RP: Eu freqüentei muito lá, eu fui o criador da idéia da Pagéia, que é o instituto de pesquisas xamânicas.

Pergunta: O que falta fazer, Piva? O que falta experimentar? Nada?
RP: Agora acho que é a morte, né? (risos) (cantando:) “A morte é a única diferença, eu tenho trinta cidades dentro de mim, trinta cidades, trinta montanhas, a morte é a única diferença, eu tenho trinta cidades dentro de mim, trinta cidades, trinta montanhas. ”

Pergunta: O que é isso?
RP: Isso é "Os tigres da noite", do José Vicente, que morreu recentemente. Ele fez uma ópera-rock e é uma das músicas da ópera-rock.

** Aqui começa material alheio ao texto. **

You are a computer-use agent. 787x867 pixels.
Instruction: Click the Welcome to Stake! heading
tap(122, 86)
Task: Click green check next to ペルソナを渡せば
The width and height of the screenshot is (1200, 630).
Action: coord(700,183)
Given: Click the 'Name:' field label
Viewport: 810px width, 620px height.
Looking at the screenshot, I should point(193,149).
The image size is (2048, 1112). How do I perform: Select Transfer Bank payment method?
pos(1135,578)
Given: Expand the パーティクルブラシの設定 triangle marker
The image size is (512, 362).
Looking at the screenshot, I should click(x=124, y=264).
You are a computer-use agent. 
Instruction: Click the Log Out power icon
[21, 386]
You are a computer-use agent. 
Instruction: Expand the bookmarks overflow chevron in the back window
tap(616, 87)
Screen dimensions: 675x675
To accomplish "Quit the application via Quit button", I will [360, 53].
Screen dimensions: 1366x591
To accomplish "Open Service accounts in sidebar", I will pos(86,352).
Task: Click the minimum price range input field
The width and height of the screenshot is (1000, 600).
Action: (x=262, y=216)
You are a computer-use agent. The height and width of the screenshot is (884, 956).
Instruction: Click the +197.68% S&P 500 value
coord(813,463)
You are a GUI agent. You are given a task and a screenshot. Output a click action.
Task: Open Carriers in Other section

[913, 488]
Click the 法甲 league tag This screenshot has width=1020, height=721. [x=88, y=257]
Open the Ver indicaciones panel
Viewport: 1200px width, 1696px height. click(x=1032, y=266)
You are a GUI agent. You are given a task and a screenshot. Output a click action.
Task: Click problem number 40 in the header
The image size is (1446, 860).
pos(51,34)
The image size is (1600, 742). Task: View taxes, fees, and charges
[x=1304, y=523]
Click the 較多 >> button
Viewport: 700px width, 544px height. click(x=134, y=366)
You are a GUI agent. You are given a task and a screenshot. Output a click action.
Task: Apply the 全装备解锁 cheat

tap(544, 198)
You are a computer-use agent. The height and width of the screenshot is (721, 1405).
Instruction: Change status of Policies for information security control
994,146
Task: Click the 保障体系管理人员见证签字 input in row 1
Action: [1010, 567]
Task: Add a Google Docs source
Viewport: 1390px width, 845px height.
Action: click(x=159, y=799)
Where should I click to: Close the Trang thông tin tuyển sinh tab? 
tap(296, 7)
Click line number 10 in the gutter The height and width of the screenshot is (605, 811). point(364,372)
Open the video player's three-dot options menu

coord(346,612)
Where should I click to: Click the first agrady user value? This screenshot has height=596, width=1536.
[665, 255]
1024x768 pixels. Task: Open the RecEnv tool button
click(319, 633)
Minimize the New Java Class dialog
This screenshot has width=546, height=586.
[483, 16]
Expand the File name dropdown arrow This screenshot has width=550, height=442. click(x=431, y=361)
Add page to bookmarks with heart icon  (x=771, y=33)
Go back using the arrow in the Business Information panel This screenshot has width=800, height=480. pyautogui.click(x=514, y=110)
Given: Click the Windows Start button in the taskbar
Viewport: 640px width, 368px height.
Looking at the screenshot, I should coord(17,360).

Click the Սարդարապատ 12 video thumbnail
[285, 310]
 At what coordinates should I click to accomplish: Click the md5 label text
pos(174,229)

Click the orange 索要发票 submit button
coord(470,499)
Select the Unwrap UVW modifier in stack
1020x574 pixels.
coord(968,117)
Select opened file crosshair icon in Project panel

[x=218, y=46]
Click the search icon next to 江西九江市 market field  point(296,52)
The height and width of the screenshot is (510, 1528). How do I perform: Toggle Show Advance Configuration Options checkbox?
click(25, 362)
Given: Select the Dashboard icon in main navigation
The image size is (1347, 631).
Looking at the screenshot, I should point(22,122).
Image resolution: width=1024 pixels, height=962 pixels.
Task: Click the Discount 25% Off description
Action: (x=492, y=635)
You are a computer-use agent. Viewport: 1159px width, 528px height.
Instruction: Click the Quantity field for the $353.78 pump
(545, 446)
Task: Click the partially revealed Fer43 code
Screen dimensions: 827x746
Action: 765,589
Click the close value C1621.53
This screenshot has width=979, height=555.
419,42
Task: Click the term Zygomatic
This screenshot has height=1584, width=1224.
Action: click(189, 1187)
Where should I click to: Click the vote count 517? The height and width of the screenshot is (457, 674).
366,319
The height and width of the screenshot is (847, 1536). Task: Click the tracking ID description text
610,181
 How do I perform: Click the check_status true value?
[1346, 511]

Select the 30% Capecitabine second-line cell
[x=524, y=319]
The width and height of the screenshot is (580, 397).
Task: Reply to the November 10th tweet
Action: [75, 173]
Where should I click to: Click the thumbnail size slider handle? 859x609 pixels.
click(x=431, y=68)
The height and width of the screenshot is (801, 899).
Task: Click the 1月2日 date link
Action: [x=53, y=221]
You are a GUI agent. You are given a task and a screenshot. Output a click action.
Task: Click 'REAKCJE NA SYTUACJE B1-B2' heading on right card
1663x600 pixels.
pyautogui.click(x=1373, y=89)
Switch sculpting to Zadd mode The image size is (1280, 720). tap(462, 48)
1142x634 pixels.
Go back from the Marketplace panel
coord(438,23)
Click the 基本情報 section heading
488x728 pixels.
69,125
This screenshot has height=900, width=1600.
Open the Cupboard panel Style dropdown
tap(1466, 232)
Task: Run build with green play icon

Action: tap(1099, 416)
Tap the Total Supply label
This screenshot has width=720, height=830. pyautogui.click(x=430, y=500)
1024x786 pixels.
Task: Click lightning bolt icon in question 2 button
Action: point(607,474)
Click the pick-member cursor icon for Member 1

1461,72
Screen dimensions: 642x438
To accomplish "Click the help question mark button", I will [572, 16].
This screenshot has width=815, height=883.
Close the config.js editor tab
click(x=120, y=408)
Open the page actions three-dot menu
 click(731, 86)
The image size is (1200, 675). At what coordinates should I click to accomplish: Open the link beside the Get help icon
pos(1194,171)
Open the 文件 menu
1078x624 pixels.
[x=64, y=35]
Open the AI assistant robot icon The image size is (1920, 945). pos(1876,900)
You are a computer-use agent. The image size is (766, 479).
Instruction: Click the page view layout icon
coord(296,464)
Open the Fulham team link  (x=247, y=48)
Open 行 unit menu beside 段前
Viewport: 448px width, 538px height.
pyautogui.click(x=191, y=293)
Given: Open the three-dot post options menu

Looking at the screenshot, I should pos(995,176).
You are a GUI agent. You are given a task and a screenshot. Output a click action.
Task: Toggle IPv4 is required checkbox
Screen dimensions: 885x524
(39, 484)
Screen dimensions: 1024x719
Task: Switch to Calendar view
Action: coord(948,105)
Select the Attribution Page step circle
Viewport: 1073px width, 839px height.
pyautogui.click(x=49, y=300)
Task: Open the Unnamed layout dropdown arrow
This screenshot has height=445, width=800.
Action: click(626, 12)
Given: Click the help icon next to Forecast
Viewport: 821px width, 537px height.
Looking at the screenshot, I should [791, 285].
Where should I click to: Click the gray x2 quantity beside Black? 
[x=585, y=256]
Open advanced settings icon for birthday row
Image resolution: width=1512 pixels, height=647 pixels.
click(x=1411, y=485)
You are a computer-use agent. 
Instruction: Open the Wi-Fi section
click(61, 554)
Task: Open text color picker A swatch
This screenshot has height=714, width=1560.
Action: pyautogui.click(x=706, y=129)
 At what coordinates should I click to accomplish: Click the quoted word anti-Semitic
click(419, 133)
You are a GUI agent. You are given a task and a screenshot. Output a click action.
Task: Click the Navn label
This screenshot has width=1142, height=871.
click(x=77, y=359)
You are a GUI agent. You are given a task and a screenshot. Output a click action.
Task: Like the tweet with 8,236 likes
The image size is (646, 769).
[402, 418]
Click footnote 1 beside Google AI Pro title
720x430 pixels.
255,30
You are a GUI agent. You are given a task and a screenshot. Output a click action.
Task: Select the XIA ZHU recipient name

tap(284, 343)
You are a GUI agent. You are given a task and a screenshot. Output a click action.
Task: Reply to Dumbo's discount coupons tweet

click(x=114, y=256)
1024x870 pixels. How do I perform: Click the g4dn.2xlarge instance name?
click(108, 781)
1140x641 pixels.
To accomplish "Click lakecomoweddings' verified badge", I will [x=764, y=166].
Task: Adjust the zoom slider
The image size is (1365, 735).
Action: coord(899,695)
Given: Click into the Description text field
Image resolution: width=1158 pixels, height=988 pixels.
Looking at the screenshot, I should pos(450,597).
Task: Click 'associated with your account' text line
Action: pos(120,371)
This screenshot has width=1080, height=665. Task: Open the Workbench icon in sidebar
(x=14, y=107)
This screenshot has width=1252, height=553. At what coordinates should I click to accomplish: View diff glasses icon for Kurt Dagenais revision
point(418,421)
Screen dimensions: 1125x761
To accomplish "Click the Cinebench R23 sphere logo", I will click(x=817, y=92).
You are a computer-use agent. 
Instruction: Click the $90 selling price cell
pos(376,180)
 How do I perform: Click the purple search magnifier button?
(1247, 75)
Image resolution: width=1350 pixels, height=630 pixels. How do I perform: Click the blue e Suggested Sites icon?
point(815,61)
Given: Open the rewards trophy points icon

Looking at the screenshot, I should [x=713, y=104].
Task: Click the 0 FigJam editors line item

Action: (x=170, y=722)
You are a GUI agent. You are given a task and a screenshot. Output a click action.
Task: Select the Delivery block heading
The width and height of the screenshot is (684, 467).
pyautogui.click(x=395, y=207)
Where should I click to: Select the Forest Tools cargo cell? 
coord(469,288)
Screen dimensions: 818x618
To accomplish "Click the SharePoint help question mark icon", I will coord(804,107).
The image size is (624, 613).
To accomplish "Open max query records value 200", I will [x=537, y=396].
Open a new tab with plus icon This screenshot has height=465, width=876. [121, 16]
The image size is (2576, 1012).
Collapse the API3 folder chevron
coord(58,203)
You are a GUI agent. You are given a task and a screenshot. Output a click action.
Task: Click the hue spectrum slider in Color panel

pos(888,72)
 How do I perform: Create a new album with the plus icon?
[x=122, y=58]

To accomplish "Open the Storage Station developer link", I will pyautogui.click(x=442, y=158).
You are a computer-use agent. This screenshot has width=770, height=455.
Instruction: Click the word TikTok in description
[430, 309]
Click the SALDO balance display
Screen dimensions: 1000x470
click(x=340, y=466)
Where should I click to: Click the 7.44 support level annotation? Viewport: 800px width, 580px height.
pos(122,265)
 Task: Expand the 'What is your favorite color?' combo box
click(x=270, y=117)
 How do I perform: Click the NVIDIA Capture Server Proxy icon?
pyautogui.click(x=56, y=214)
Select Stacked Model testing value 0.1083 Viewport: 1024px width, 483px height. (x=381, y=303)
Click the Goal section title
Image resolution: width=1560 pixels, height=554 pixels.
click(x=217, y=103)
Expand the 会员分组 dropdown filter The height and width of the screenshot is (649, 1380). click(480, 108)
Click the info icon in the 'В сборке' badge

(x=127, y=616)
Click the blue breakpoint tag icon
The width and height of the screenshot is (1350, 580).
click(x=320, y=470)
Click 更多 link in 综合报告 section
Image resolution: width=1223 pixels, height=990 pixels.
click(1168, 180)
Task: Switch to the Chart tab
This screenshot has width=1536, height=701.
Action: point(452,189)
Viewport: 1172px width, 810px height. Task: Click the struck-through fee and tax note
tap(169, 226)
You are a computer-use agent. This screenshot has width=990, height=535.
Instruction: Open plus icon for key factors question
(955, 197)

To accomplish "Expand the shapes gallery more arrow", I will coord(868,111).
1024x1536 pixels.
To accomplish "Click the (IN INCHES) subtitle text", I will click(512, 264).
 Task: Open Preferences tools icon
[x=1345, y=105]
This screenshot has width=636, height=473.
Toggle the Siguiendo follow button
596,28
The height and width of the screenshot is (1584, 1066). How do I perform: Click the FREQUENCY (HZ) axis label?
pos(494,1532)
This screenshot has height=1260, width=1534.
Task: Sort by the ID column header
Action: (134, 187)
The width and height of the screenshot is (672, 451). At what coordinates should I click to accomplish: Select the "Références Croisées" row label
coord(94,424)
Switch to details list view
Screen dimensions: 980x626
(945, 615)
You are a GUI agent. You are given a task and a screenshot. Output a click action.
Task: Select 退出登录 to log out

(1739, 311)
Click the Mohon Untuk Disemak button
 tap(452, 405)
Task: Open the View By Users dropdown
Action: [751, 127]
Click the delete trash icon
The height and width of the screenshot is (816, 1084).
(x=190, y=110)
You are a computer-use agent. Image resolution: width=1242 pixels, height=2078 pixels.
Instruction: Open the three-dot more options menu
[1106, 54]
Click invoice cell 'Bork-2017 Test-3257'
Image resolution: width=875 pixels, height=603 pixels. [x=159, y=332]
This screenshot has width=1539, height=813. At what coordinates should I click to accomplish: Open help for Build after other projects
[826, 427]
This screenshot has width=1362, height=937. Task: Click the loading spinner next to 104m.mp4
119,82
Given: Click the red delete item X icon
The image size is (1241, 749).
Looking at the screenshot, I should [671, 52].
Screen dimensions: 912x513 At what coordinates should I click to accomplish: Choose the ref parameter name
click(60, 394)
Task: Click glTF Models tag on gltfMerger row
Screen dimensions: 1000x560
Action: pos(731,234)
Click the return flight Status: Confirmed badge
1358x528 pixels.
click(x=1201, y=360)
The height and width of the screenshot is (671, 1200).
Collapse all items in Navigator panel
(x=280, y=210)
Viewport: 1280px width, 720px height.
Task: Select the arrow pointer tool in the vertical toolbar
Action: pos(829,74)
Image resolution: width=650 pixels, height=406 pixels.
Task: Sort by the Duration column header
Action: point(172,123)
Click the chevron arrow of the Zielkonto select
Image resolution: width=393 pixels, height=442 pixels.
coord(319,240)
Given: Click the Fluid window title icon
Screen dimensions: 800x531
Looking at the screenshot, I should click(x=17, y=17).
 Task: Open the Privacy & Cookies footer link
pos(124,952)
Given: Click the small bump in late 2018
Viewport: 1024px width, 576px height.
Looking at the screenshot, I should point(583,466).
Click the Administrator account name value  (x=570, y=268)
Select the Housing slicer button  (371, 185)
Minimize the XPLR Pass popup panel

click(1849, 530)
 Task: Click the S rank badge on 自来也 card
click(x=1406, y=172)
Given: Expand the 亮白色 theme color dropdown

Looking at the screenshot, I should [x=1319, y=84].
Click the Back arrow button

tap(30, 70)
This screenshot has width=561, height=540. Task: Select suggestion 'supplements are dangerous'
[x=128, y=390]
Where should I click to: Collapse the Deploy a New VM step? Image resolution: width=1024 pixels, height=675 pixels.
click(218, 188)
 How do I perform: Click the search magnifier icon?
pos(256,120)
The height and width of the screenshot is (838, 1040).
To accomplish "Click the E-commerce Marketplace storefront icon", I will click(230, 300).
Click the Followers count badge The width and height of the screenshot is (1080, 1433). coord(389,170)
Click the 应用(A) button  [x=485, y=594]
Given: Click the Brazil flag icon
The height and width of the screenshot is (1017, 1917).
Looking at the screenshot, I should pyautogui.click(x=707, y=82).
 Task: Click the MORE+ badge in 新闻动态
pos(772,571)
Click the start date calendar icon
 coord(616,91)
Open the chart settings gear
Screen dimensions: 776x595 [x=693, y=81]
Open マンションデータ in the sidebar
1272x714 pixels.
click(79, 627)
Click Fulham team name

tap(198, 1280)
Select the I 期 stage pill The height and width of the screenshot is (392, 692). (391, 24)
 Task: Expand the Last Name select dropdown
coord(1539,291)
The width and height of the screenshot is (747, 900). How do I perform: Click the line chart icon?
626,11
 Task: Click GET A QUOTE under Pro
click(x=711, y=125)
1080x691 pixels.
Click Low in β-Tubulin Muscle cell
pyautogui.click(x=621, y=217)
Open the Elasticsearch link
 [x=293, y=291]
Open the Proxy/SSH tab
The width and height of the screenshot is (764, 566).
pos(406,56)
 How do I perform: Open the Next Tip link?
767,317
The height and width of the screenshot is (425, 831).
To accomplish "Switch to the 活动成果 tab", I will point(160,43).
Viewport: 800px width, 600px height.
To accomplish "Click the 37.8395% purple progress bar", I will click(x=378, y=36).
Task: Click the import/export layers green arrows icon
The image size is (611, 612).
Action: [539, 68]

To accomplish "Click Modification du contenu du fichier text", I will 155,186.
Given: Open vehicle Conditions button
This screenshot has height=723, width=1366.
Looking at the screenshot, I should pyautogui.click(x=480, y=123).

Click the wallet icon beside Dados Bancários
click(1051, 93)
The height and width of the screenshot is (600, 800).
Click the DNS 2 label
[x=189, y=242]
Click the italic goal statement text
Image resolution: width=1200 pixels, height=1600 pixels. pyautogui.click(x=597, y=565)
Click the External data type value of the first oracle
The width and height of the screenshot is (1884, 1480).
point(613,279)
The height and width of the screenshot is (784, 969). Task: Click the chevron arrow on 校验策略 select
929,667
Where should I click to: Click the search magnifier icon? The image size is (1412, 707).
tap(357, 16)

Pergunta: Você estás se preparando então para a morte?
RP: E para a vida também. A morte é uma festa,não é?, eu quero participar dela.

Pergunta: Há outra ida depois?
RP: Não sei.Como diria Garcia Lorca,“sou apenas um pulso ferido que sonda as coisas do outro lado”.

Pergunta: Você gostaria?
RP: As pessoas que fazem a experiência de quase morte não gostariam de voltar, não. A Frida Kahlo, por exemplo, falou: “Vou e não volto mais ”. Deixou um cartão postal: “Vou e não quero voltar nunca mais”. Não é o meu caso porque eu tive muitas alegrias, não é?

Pergunta: Há proibições no xamanismo?
RP: Não sei quais, depende do xamanismo. Eu nunca vi proibição alguma, de espécie alguma.

Pergunta: Por que o xamanismo vem mais do componente indígena?
RP: É uma mistura, vem dos cultos de Mitra da Roma antiga, vem dos indígenas, vem dos peles vermelhas americanos, de uma parte do candomblé.... Mircea Eliade vê manifestações idênticas nos mais distantes lugares do planeta, onde ele assinala imagens do inconsciente coletivo.

Pergunta: O xamanismo te faz acessar a poesia, mas também te faz viver melhor?
RP: Não sei, xamanismo para mim é uma forma de crescimento espiritual.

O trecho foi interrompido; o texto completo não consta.